Das linke Teilbild zeigt den Vorgang im Beobachtersystem für ein Zeitintervall dt (das rechte Teilbild zeigt gleichzeitig den Vorgang im Fußgängersystem). Wir sehen, wie der Schirm durch seine horizontale Bewegung seitlich mit den Tropfen zusammentrifft. Die Richtungspfeile beschreiben die horizontale Bewegung des Schirms und die vertikale Bewegung des Regens.
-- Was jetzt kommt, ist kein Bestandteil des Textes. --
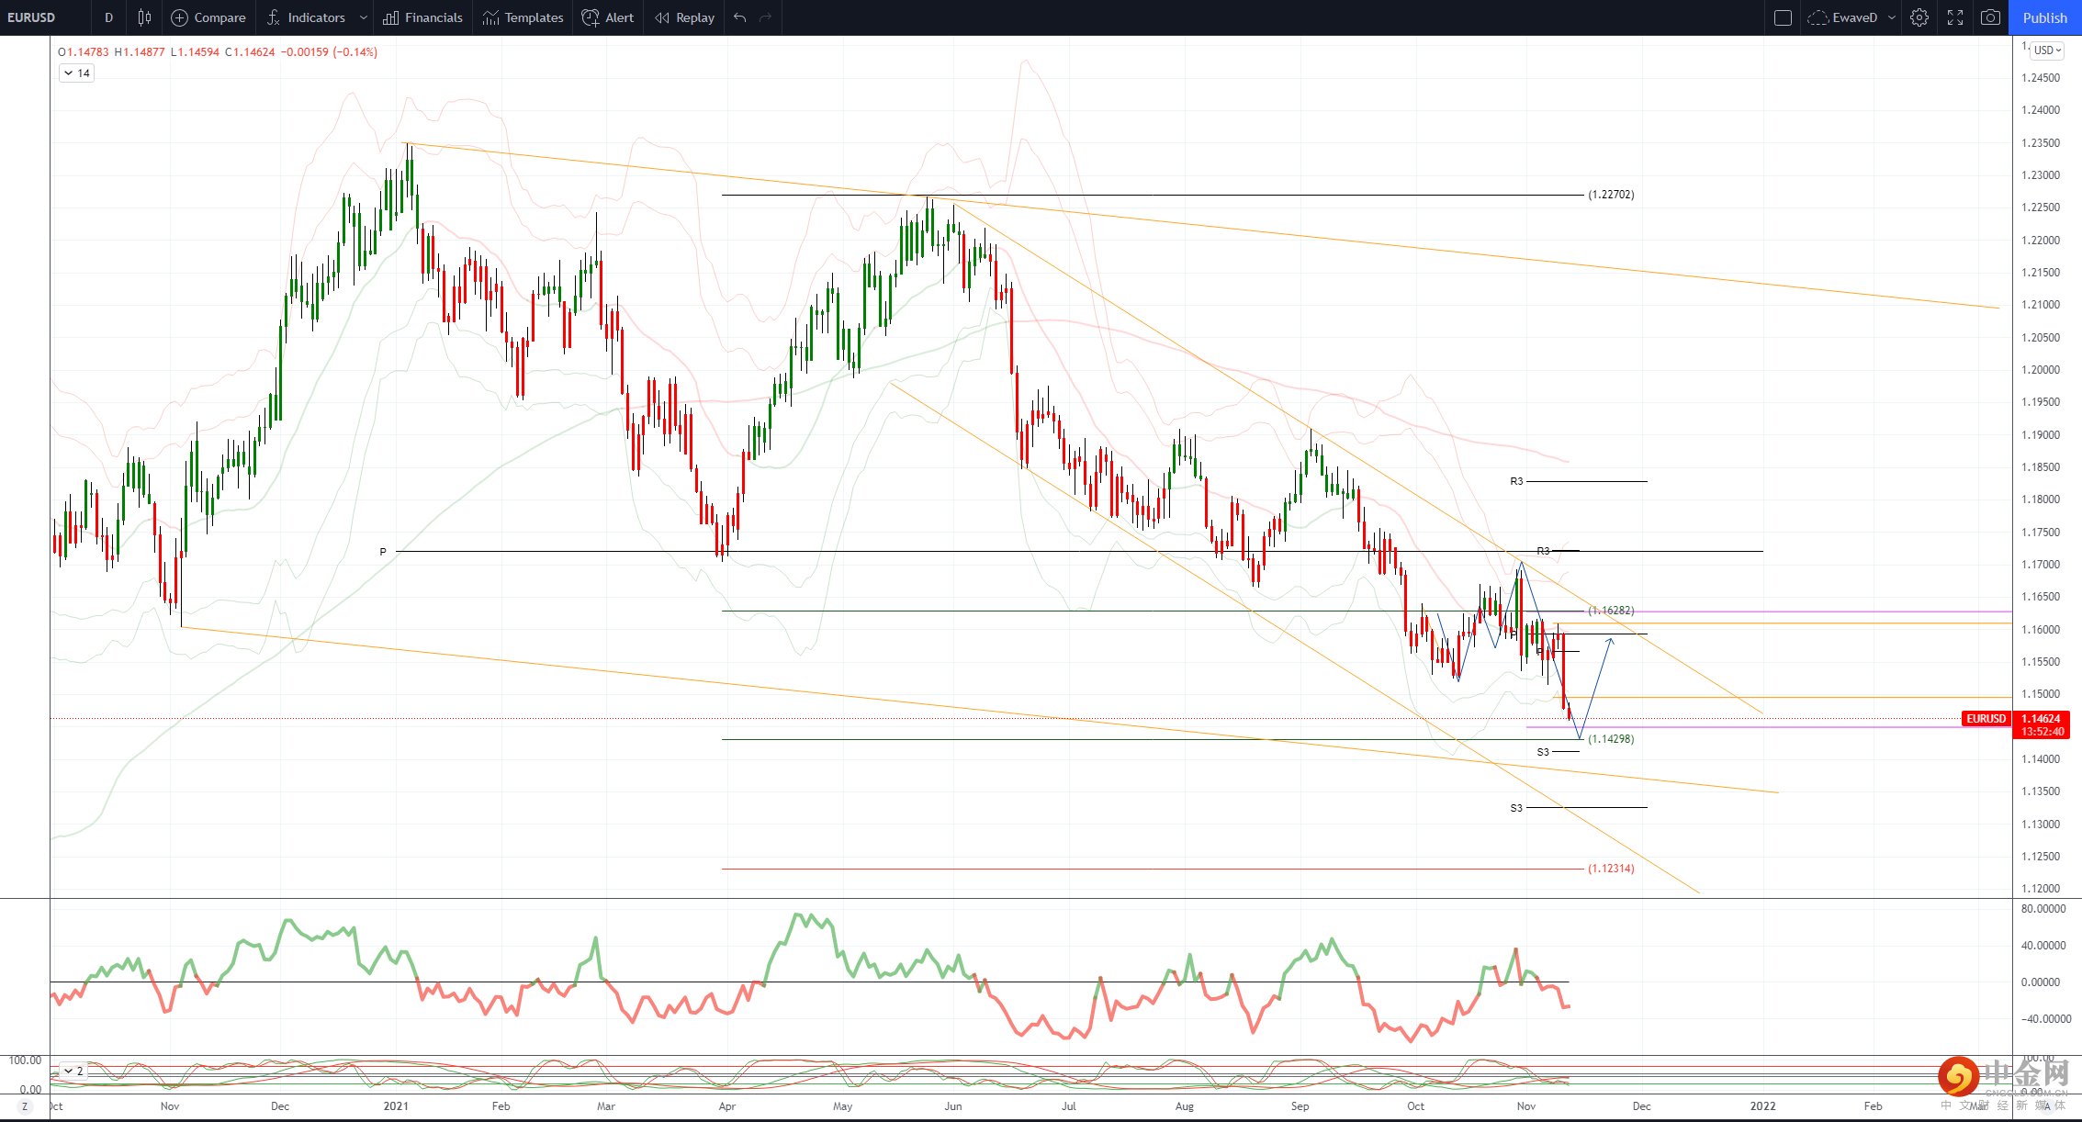
Task: Open the select layout square icon
Action: click(1783, 17)
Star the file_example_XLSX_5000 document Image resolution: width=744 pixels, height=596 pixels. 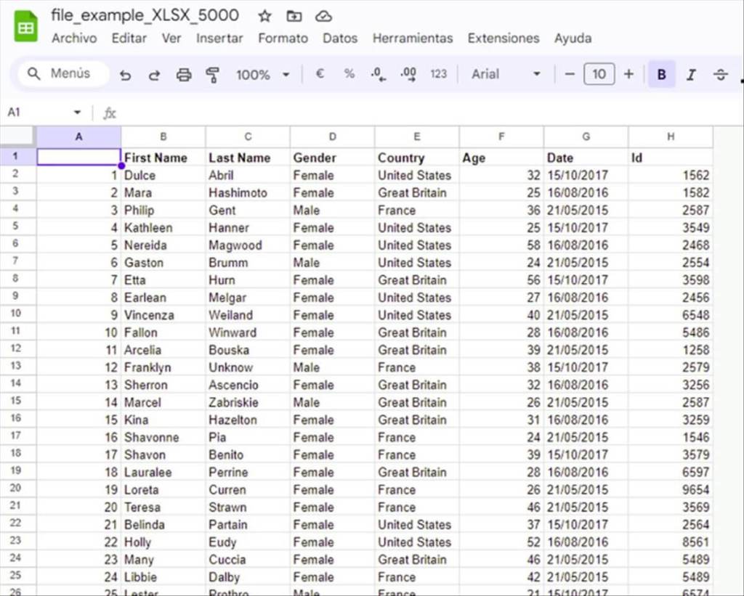tap(264, 16)
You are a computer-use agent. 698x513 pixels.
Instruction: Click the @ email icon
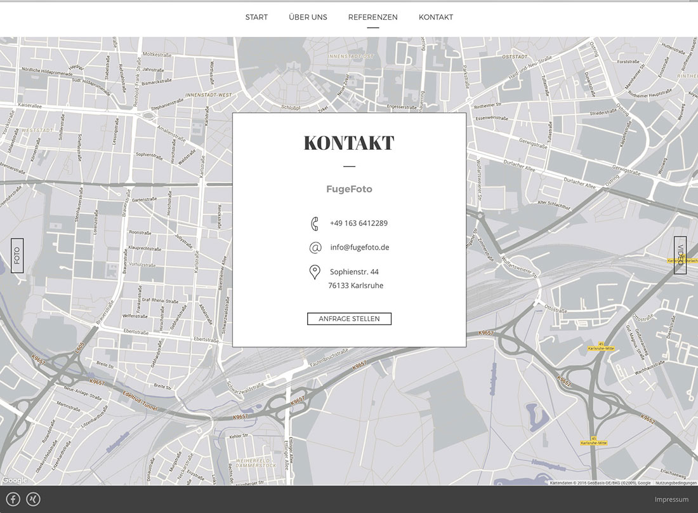(x=315, y=248)
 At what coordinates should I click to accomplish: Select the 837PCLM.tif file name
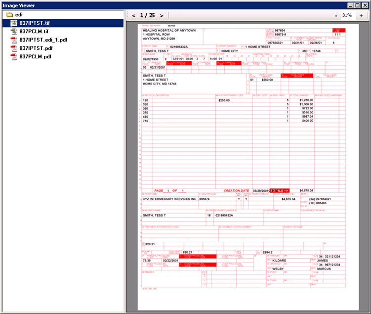click(35, 32)
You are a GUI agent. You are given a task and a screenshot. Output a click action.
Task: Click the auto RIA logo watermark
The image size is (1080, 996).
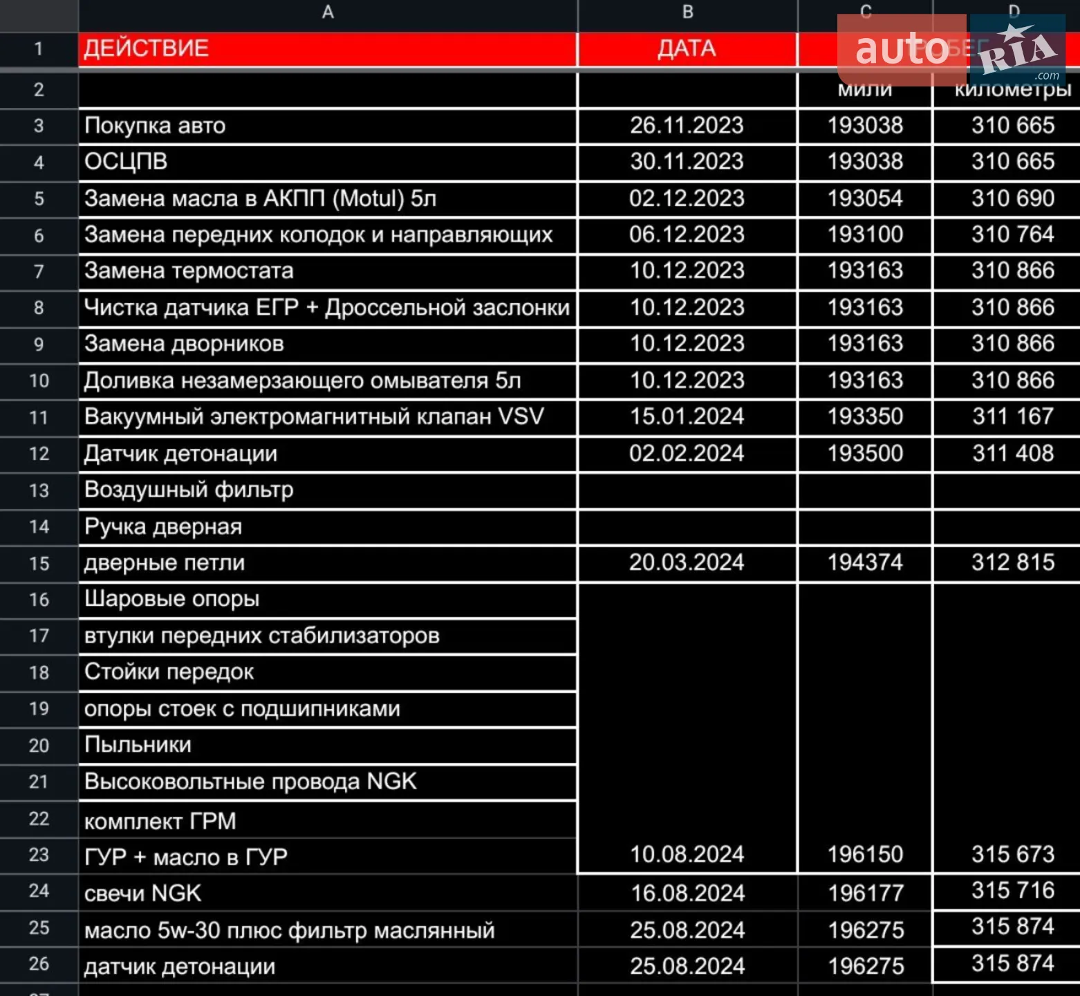(x=951, y=50)
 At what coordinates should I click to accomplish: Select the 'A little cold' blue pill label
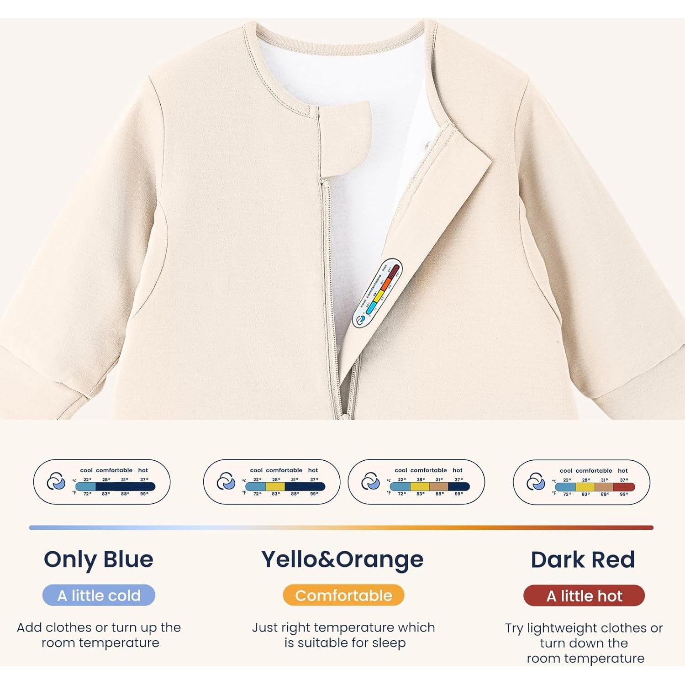99,595
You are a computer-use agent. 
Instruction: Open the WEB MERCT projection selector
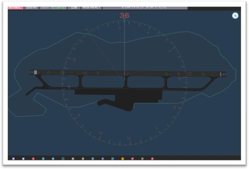click(x=91, y=8)
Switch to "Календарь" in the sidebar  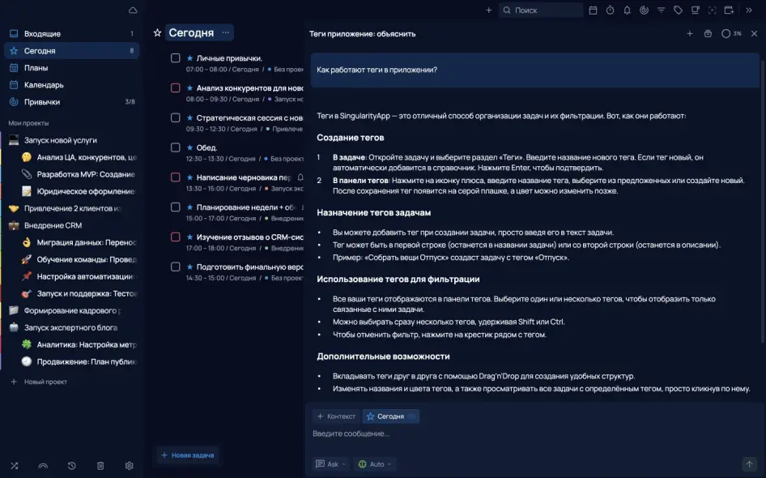44,85
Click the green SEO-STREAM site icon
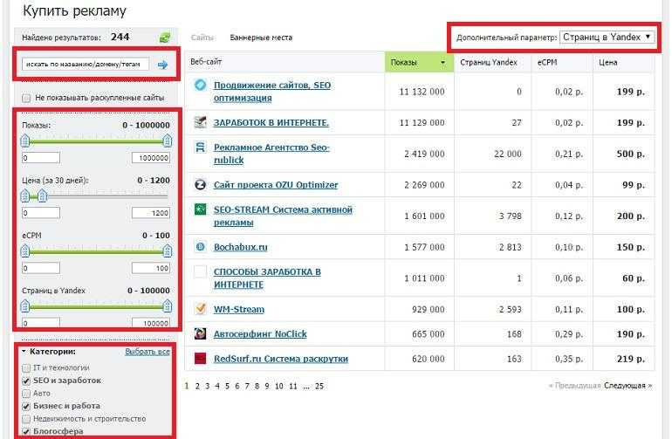Image resolution: width=672 pixels, height=439 pixels. point(200,209)
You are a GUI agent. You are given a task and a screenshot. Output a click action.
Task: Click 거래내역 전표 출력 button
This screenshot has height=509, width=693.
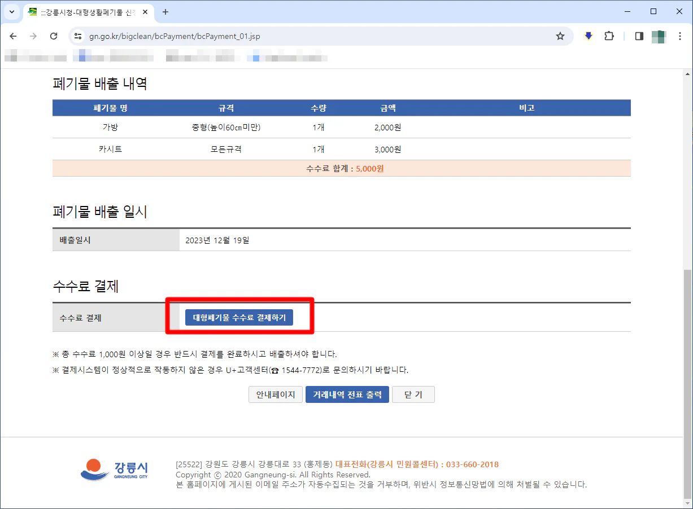(x=347, y=395)
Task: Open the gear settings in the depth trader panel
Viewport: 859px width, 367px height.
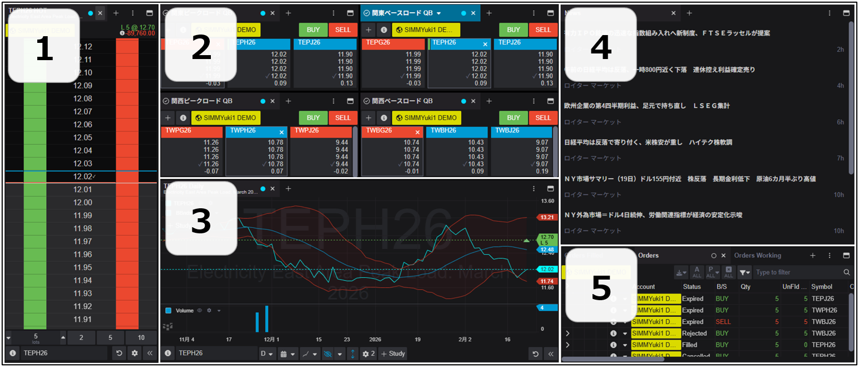Action: coord(134,353)
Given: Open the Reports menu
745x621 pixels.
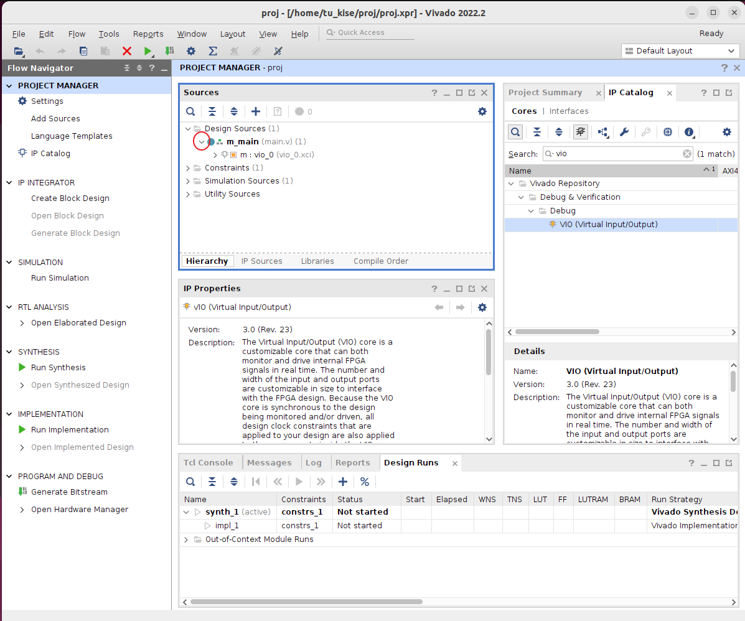Looking at the screenshot, I should (x=148, y=34).
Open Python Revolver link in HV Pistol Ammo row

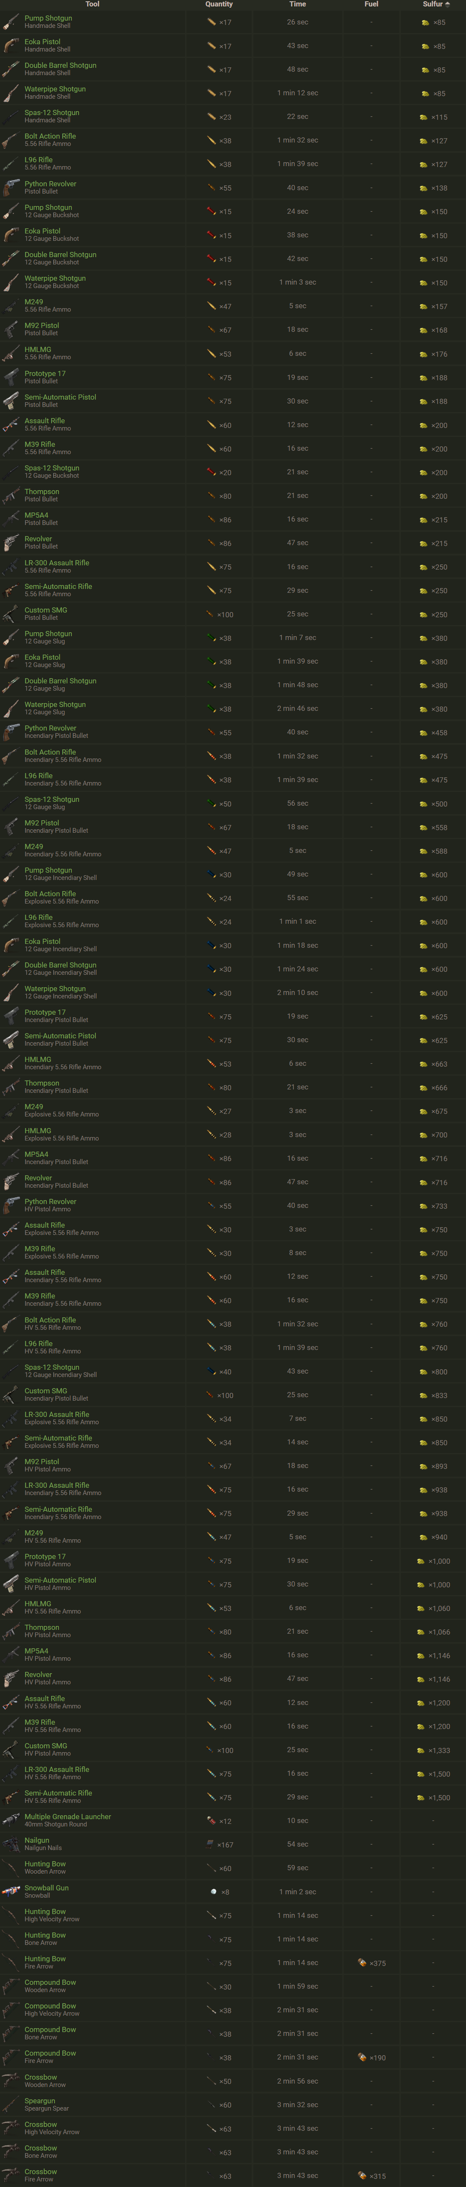[x=50, y=1201]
Im Zeitintervall dt wird offenbar das Volumen dV durch den sich mit der Geschwindigkeit v bewegenden Schirm überstrichen, es ist dV = AS∙v∙dt. Wo ist der im Volumen dV ursprünglich befindliche Regen, seine Masse, geblieben? Natürlich wurde er vom Schirm „absorbiert“. Welchen Impuls hatte der im Volumen befindliche Regen? Da der Regen keine horizontale Geschwindigkeitskomponente hat – der Regen fällt senkrecht – hat er auch keine horizontale Impulskomponente, er hat nur eine vertikale Komponente dpv (= c∙dM = c∙ρ∙dV), die uns aber im folgenden nicht interessiert. Wichtig ist, daß die vom Schirm absorbierte Regenmasse dM (die Tropfen bleiben auf dem Schirm „kleben“) vom Schirm mitgenommen wird und sie dadurch den horizontalen Impuls v∙dM erhält. Entsprechend verliert der Schirm den horizontalen Impuls:

dpt = −v∙dM .

Dividiert man diese Gleichung durch die Länge des Zeitintervalls dt, in dem der Schirm den Impuls bekam, dann erhält man die Kraft Ft, die auf den Schirm in horizontaler Richtung entgegen der Bewegungsrichtung wirkt:

Ft = dpt/dt = −v∙dM/dt .

Die Kraft Ft wirkt also auf den Schirm entgegen seiner horizontalen Geschwindigkeit v. Ersetzen wir noch dM nach

dM = ρ∙dV = ρ∙AS∙v∙dt ,

so fogt endlich für die Kraft Ft:

Ft = −ρ∙AS∙v2 .

Ein Wort noch zur Masse des Regenschirms: sie müßte ständig zunehmen, da der Regen vom Schirm ja absorbiert wird. Aber nach Absorption fließt der Regen den Schirm hinab und tropft schließlich auf den Boden, ohne beim Abtropfen eine Kraft auf den Schirm auszuüben. Daher bleibt die Masse des Schirms (im zeitlichen Mittel) unverändert.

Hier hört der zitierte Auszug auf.